We conclude, however, that — unless DiSimone or his defense counsel "`either knew, or should have known, of the essential facts permitting him to take advantage of [that] evidence,'" United States v. Payne, 63 F.3d 1200, 1208 (2d Cir.1995) (quoting United States v. Zackson, 6 F.3d 911, 918 (2d Cir.1993)) — the government prejudicially violated its Brady obligations by failing to disclose information about another stabber until near the end of the prosecution's case. Accordingly, and in light of the district court's summary dismissal of DiSimone's Brady claim, we remand the case to that court for further fact-finding as to the extent of DiSimone's or his defense counsel's knowledge of that Brady information.

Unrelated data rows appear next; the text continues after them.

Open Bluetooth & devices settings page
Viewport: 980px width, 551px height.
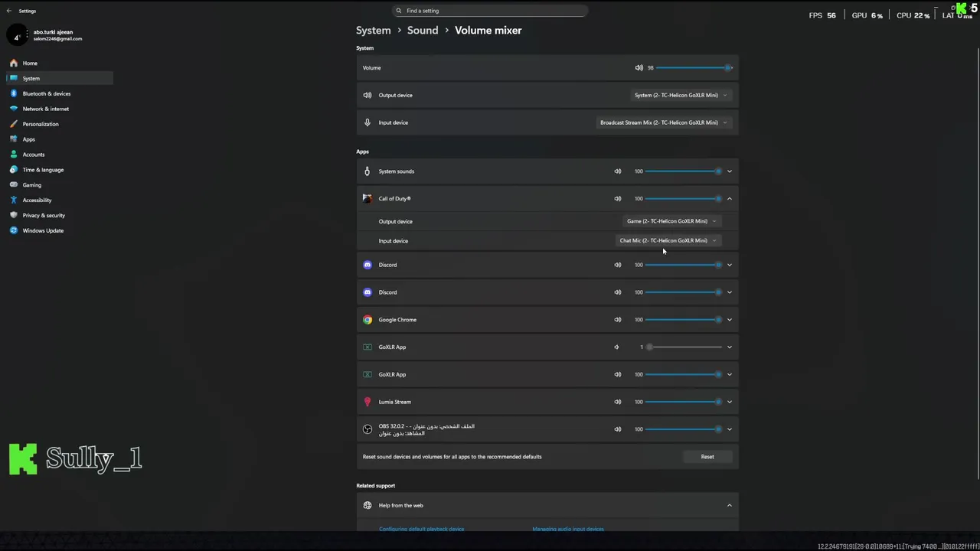point(46,93)
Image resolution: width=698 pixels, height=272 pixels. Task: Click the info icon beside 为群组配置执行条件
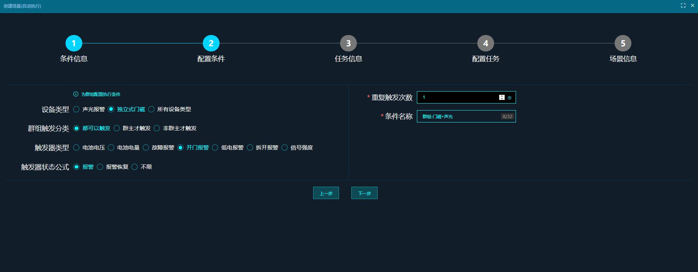coord(76,94)
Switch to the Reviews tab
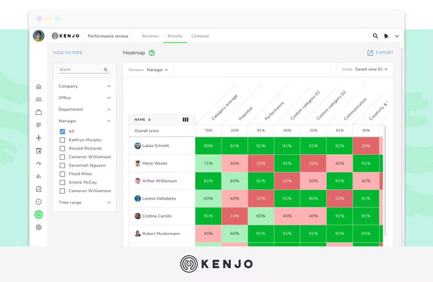This screenshot has width=433, height=282. click(150, 36)
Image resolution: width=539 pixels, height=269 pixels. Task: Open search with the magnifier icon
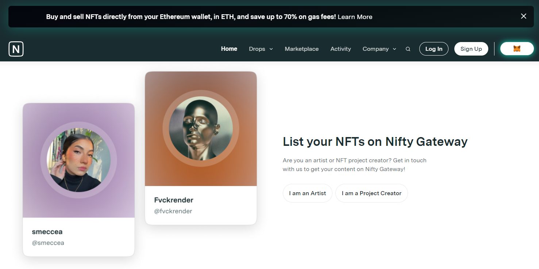point(408,49)
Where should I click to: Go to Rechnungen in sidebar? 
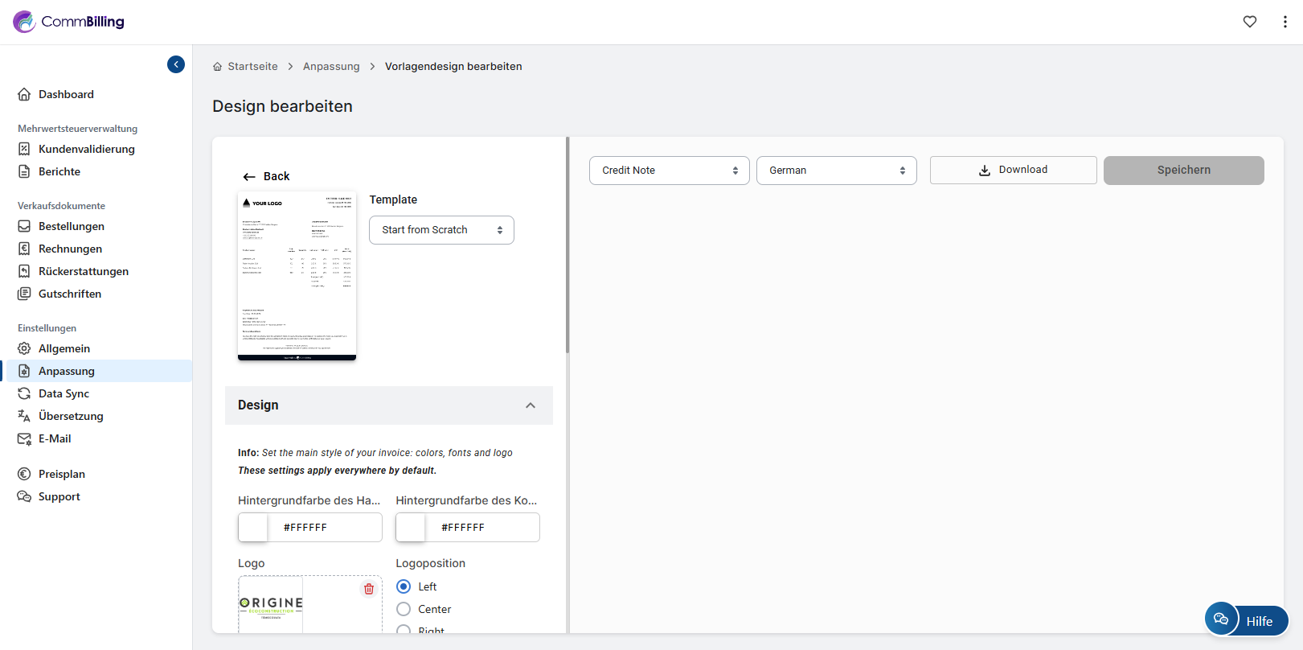tap(70, 249)
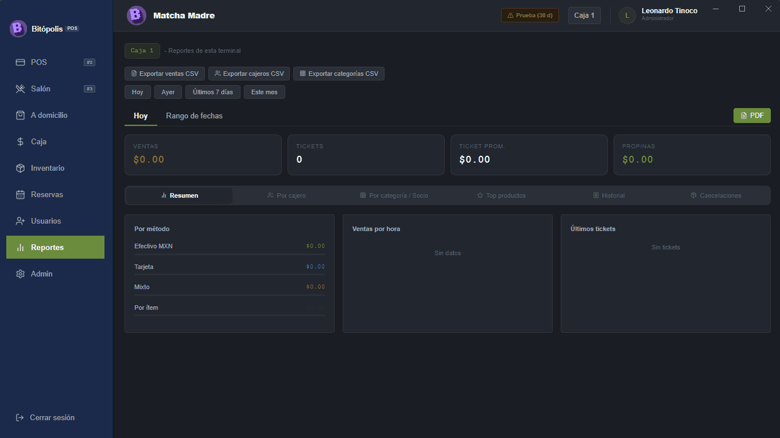Open the Leonardo Tinoco user avatar
The height and width of the screenshot is (438, 780).
click(627, 16)
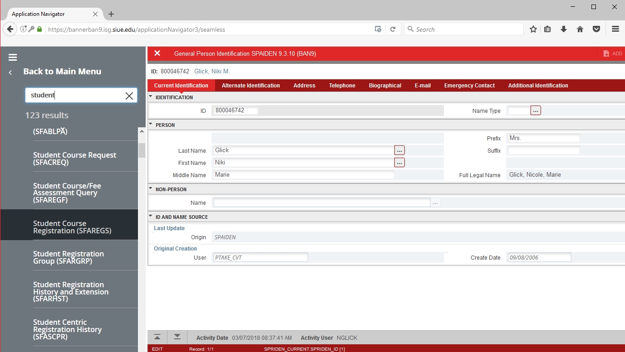Go Back to Main Menu

(x=62, y=72)
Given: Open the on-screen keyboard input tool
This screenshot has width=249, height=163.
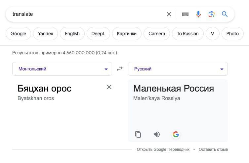Looking at the screenshot, I should click(x=185, y=14).
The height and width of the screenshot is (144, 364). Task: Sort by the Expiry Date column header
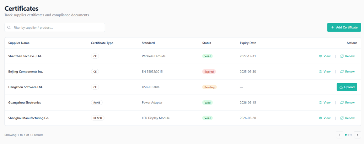(x=248, y=43)
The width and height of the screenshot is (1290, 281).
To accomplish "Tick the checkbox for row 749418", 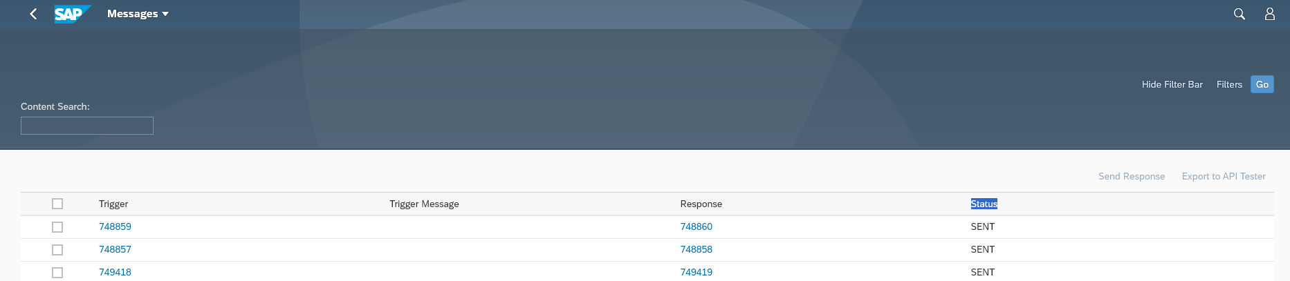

Finally, for reasons explained below, we refrain from ruling on DiSimone's Confrontation Clause claim.6

BACKGROUND
I. The Fight

Sometime in the early morning of February 4, 1994, Louis Balancio and a few friends, who had been bar-hopping in New Rochelle and Yonkers, New York, made their way to the "Strike Zone" in Yonkers. For reasons the record does not specify, the bouncer at that bar refused to let them in. At about the same time, a group of Albanians also were denied admission, and in short order a fight broke out in front of the entrance to the bar. Although it is not clear what sparked the fight,7 the evidence at trial indicated that the victim Balancio participated in it. The trial evidence further indicated that Balancio died of stab wounds received during the melee.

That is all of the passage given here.